The Council’s action came after a campaign by residents to preserve the low-slung character of their neighborhood,

Amanda M. Burden, the city planning commissioner, said the affected streets represented the type of unique, intact neighborhoods that deserved protection from out-of-scale development. Houses in Carroll Gardens, she said, have “these exquisite, deep front yards.”

Mr. de Blasio said that in recent years, several new buildings in the neighborhood had angered residents and prompted calls for the city’s help. Residents had focused recently on a proposed apartment building at 131 Second Place. Mr. de Blasio said there had been concern about the developer’s original design, as well as his choice of architect, Robert M. Scarano Jr., a figure associated with the area’s building boom who has been accused in previous projects of flouting zoning rules........."

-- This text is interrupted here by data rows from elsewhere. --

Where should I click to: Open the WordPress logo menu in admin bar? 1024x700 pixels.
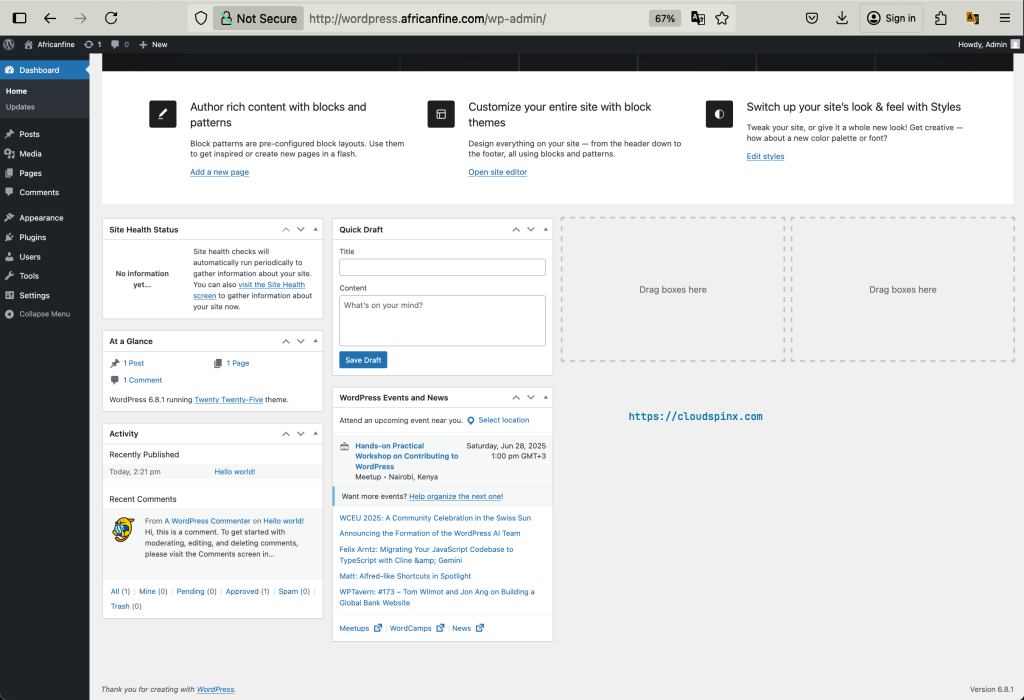[8, 44]
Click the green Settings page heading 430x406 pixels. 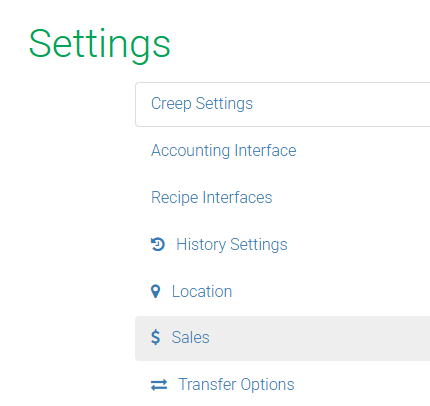(x=100, y=45)
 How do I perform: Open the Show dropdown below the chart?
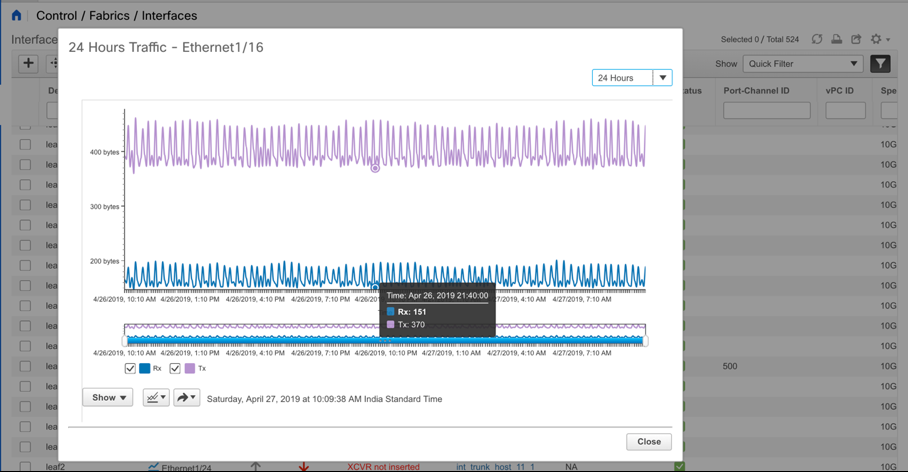click(108, 398)

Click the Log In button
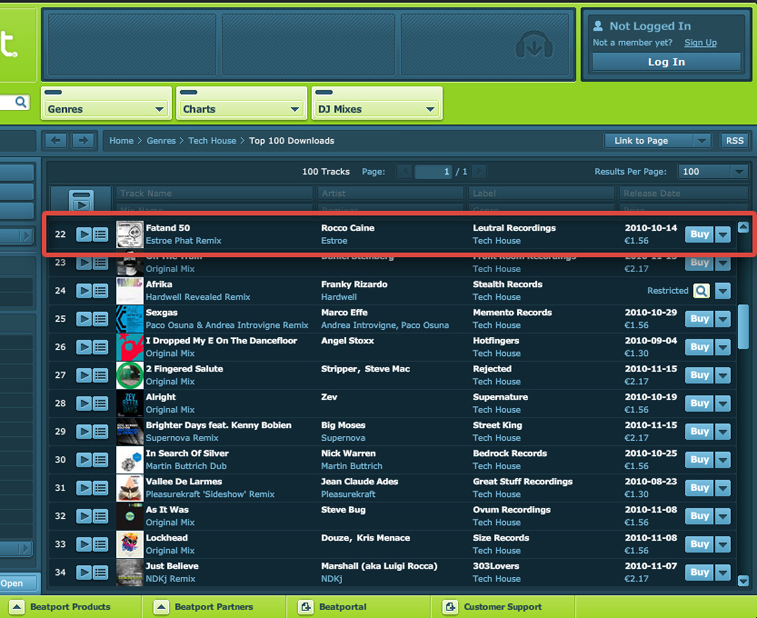[x=666, y=62]
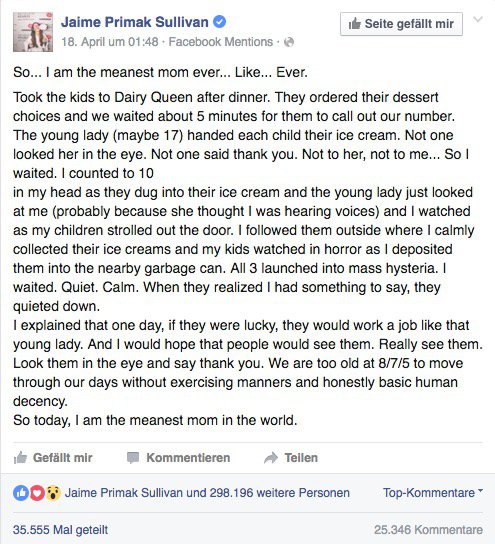This screenshot has width=495, height=544.
Task: Select Kommentieren to write a comment
Action: [178, 458]
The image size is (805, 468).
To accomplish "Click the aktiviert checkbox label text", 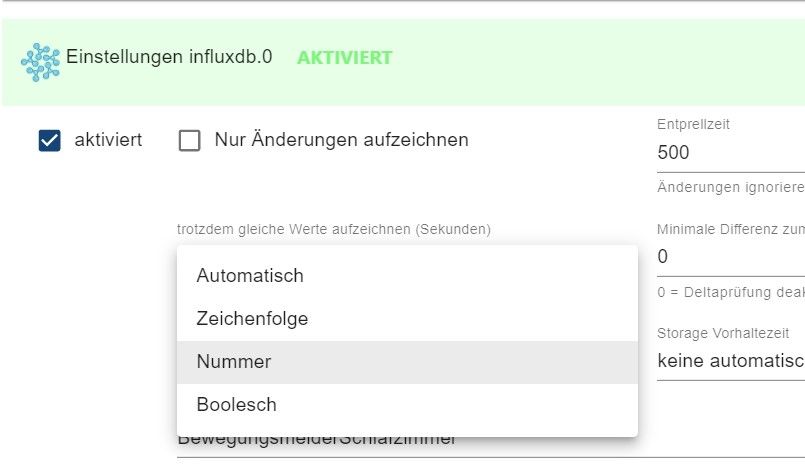I will pyautogui.click(x=108, y=140).
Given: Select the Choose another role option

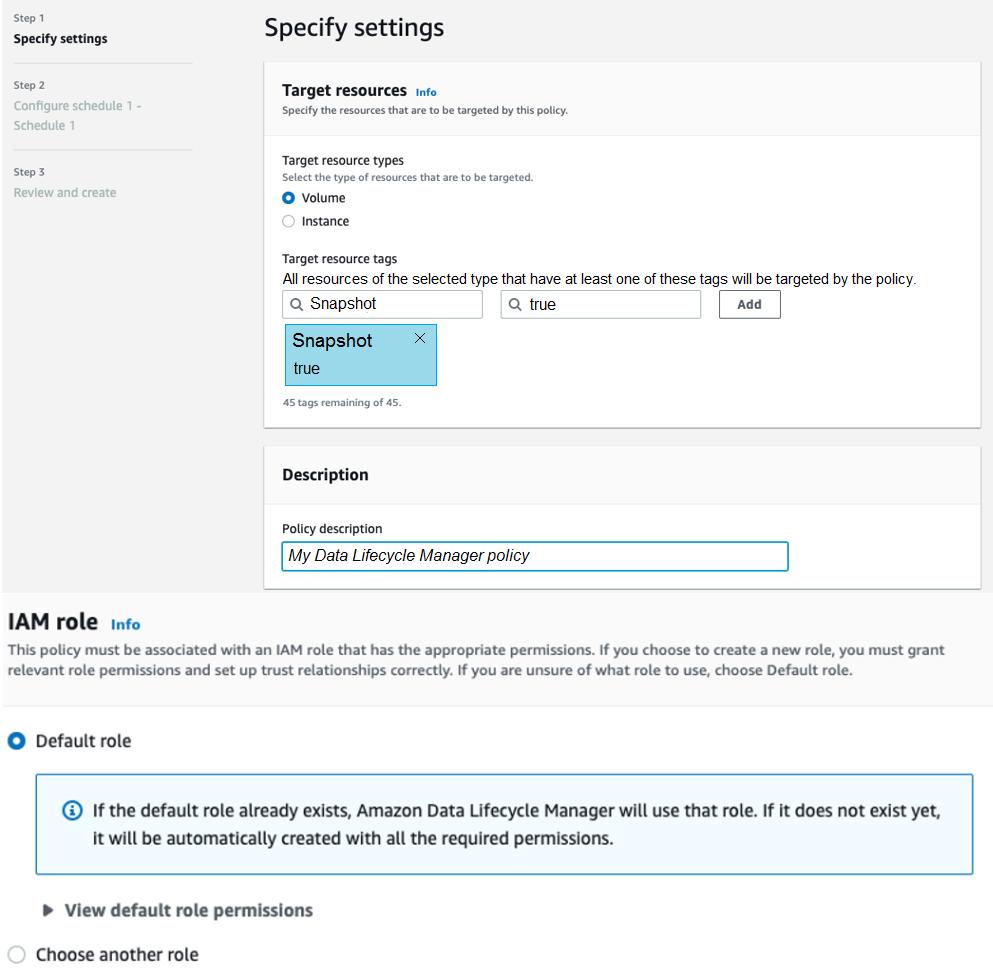Looking at the screenshot, I should [15, 954].
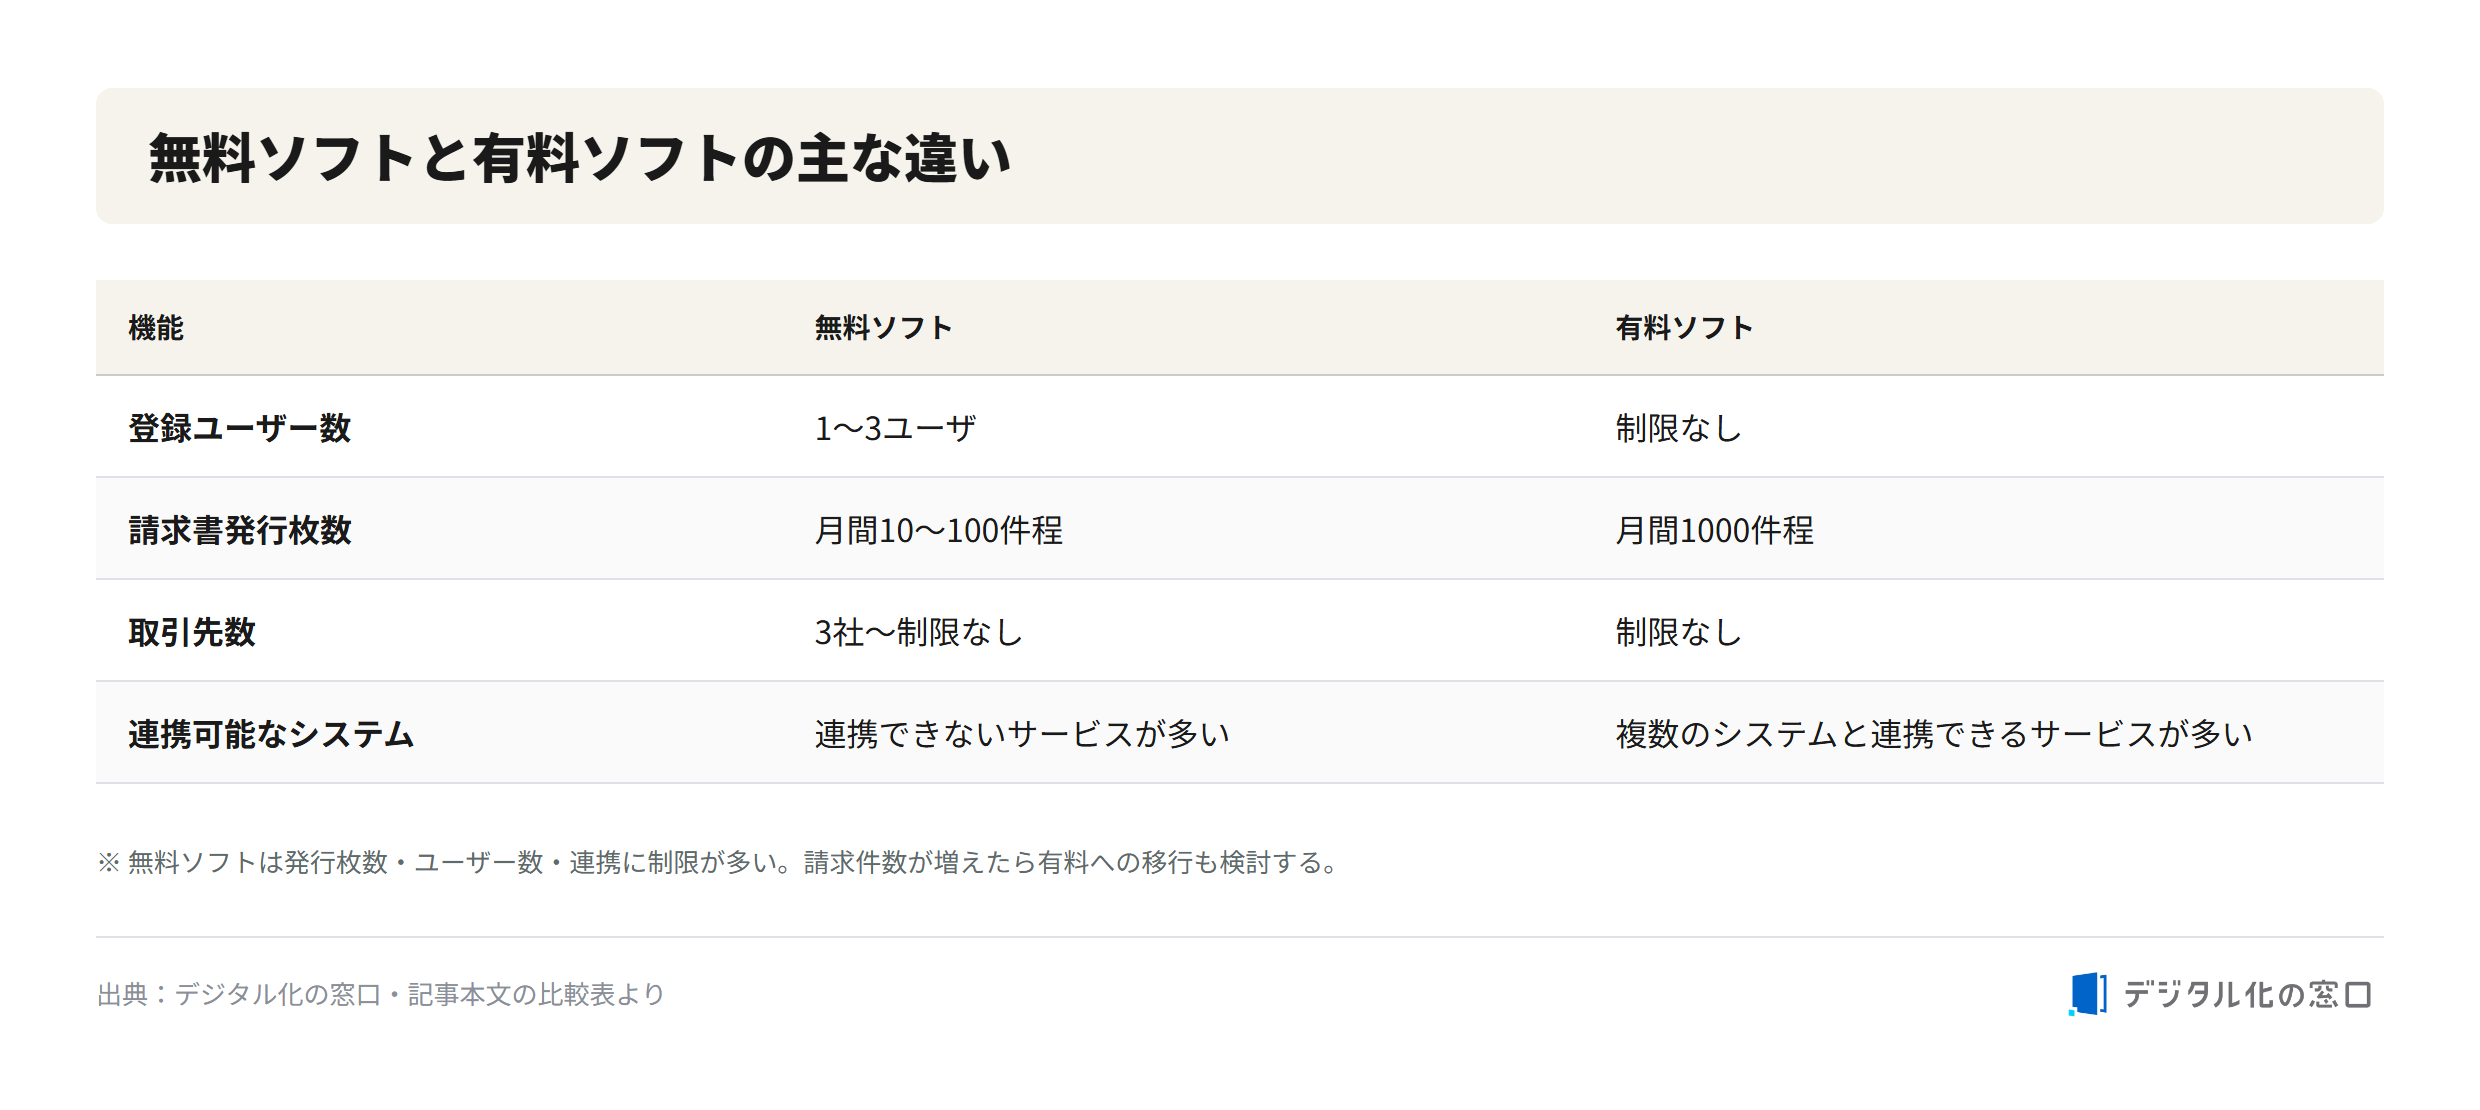Click the 連携可能なシステム row label
Viewport: 2480px width, 1110px height.
pyautogui.click(x=271, y=734)
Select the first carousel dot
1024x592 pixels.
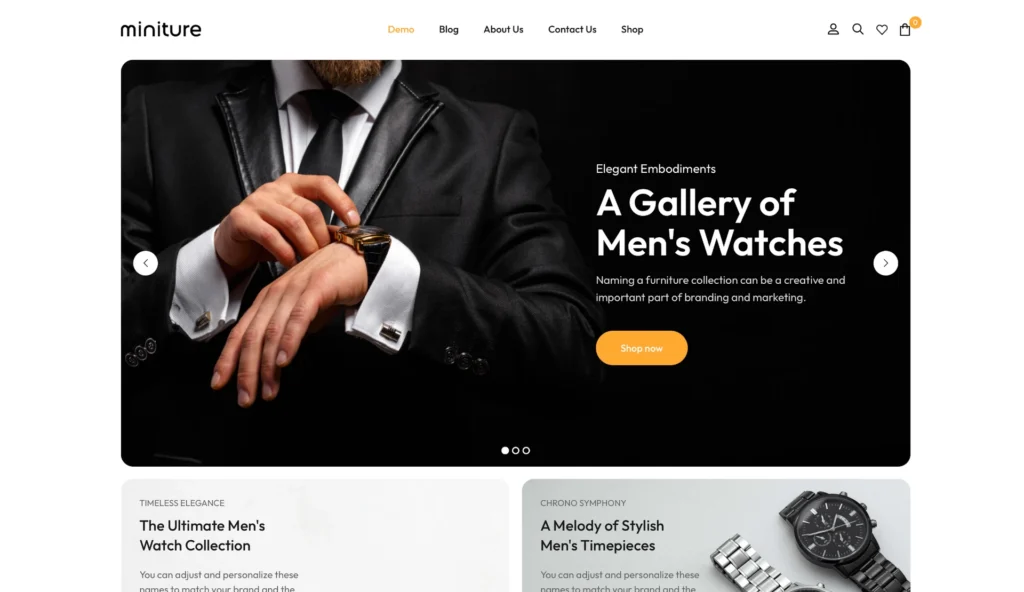coord(505,450)
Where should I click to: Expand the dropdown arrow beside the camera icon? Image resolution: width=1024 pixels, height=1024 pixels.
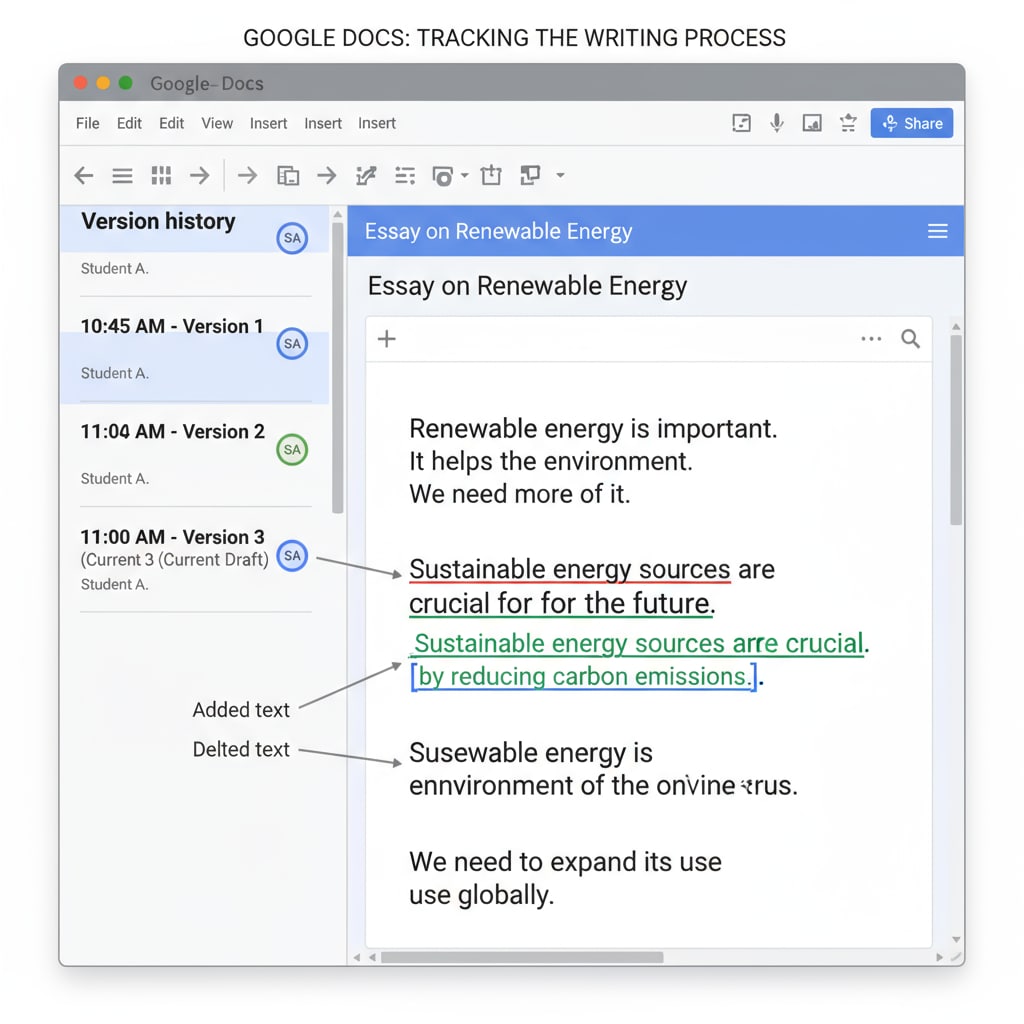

See link above for the full article or go to:


With the "Protect Our Homes" petition, CORD was formed in May, 2007. This petition arose as an overwhelmingly negative response to the coming of the over-sized 360 Smith Street Development at the corner of Smith Street and Second Place (Aka Oliver House; aka 131 Second Place). This petition, which had well over three thousand signatures, led to a new zoning text amendment in summer of 2008.

To: Our Elected Officials, Community Leaders, The MTA:
(MAY, 2007)

We the undersigned Carroll Gardens homeowners and residents, are appalled by the "as of right" ruling which allows owners and developers to erect buildings in our neighborhood with no regard to the impact they will present to our quality of life and the value of our homes........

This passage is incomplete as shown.